Direct method use, based on the only available national data from the open access files of the ministry of health, standardizing data for three age groups (0–11 ; 12–23 and 24–59 months). We compared age-adjusted rates, stratified by area (urban and rural areas) within each region (Wilcoxon's signed ranks test), and between all regions emphasizing on R9. Secular trends are examined (Kendall's rank correlation test). We also compared directly standardized rates as a rate ratio for two study populations (that of R9 and any region with highest rates). We finally compared rates by age group in selected regions.

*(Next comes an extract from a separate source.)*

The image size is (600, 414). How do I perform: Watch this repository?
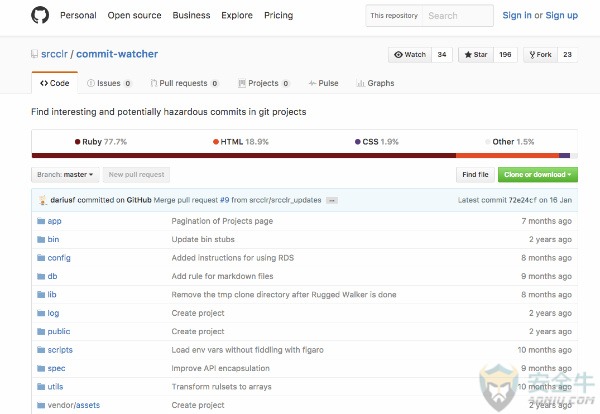[x=410, y=55]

Secular increase in prevalence rates was shown in both urban and rural Morocco, particularly in urban areas of R10, R14, R16 and R5, and in rural areas of R14 and R16. In urban area of R10 (the highest age-adjusted prevalence rates area) the rates showed secular increase from 6.82 at 95 % CI = [6.44 to 7.19] per 1000 childhood population in 2004 to 20.91 at 95 % CI = [20.26 to 21.56] per 1000 childhood population in 2012 (P = 0.001). Rates were higher in urban than rural Morocco, particularly in R8, R9, R10, R14, R15 ; R6 was an exception. Rates in R10 were 1.63 higher than that in R9 in 2004 and rose to be 2.55 higher in 2012 ; rates in urban area of R14, about 3 times lower than that in R9 in 2004, increased to be similar in 2012. The highest-prevalence age group varied according to region and area.
The regions that worth decision making attention are the urban areas of R10 (the highest prevalence rates Moroccan area, showing continuous increase), of R9, of R14 and the rural area of R6. The rates in the urban area of R9 (a current continuous decision making focus) remained high but stable within the study period and less important than those in R10. Environmental factors (biological particules, non-biological particules or gazes) are suspected.The potential unavailability of treatment at regular basis at the primary health care centers may reduce frequency of consultations for asthma in early childhood : outpatients may consult only if asthma causes problems in an attempt to get free medicines ; chances of outpatients' follow-up by the primary health care center's physicians are therefore reduced and optimal asthma control is not achieved.
Social, health care policy and environmental factors, to which decision-making has to be responsive, are suspected to be affecting both frequency of and time secular trend in consultations for asthma in early childhood in Morocco.